1. Both consumer and commercial IoT (Internet of things) devices will be a prime target for hackers. IoT devices (such as smart refrigerators and thermostats) can already be found everywhere and are becoming even more popular. Hundreds of millions of connected devices have little or no defense against hackers, making them easy targets. In a retail setting, IP cameras are one of the many devices that can be vulnerable to hacks. The surge of smart cars and medical equipment may be targeted as well.
IoT device makers have been slothful in securing their products. Such slow progress isn’t beneficial for the plethora of devices already deployed unsecured and are difficult to patch. Your smart TV from five years ago isn’t smart or safe anymore. Furthermore, weak, overused default passwords in the consumer setting pose a significant risk.
2. Automation and artificial intelligence (AI) will improve threat detection. AI is has become widely adopted in searching for and analyzing potential threats. Use cases will include endpoint, firewall, network traffic and exception reporting. However, there is a point of concern with AI: a great potential for humans to become complacent and fail to monitor threat detection as they would have before AI. On the flip side, hackers will use AI to forge more advanced automatic attacks. The battle of good and evil does not stop with AI.
3. GDPR is here, so expect more regulation related to data protection.
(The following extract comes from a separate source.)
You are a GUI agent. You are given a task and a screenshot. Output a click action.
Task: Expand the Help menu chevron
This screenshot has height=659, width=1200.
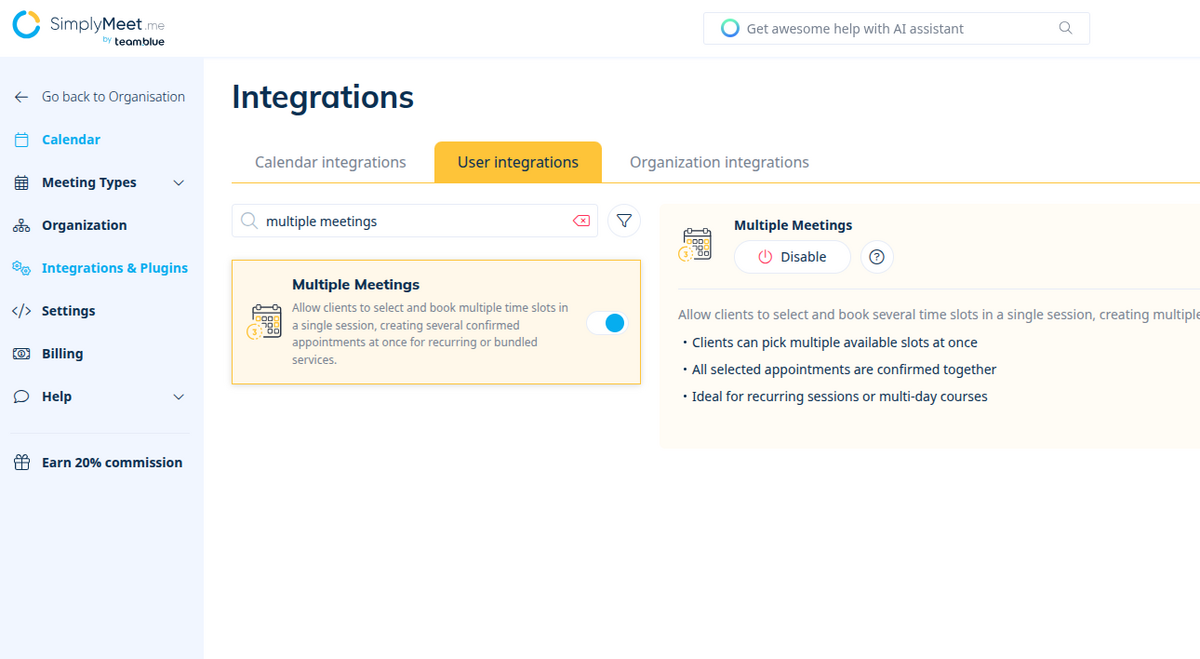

In 2019, you should expect substantial monetary punishment for US companies that are not compliant with GDRP. I would also expect to see a much wider adoption of the best demonstrated practices in data protection standards globally. We should see a great deal of governmental regulation for data privacy in 2019.
4. Spear phishing will increase dramatically in 2019. A more targeted approach on corporations and government agencies from both state actors and hackers for profit. Spear phishing occurs when a social engineer creates fraudulent communications with a target, making it a point to appear legitimate and often claiming to be from a trusted or known source. Phishing is one of the more well-known tricks of social engineers, but it’s still one of the most successful.
5. We may see a rise in hacking as a service (HaaS) through the wider adoption of AI for both the good guys and bad alike. The need for more advanced methods of hacking is here in some cases. HaaS will be the solution for some bad actors.
6. Wider adoption of multi-factor authentication will occur. 2019 will likely be the year where multi-factor authentication becomes a standard practice in online transactions, banking transactions, and social networks. Many financial institutions have already instituted this as a default. I predict that you will see it as a requirement for many e-commerce transactions. Your Amazon order may need it in the future.
7. Ransomware attacks seemed to slow down in 2018. However, they still do occur and have an impact. Ransomware is a type of malicious software designed to block access to computer files by encryption. A hacker will demand a sum of money to be paid to get your files back. Ransomware is here to stay, and I expect it to remain a significant risk in 2019.
8. Cyber warfare becomes a real danger in 2019. Both state actors and terrorists should be a concern. Terrorist organizations will solicit hackers to help wage cyber warfare. Attacks on utility, infrastructure, transportation, and commercial entities should be expected. Some of our biggest fears regarding major cyber attack could come true in 2019.
Managing cybersecurity risks while balancing the appropriate prevention will continue to play a major role throughout all sectors. The need to have advanced response plans to a cyber incident come to the forefront in 2019. Our risk in retail is continually evolving. The rapid adoption of technology in retail is making it increasingly difficult for us to mitigate risk. We must remain vigilant and take a balanced approach that focuses on prevention and how we respond to a cyber event.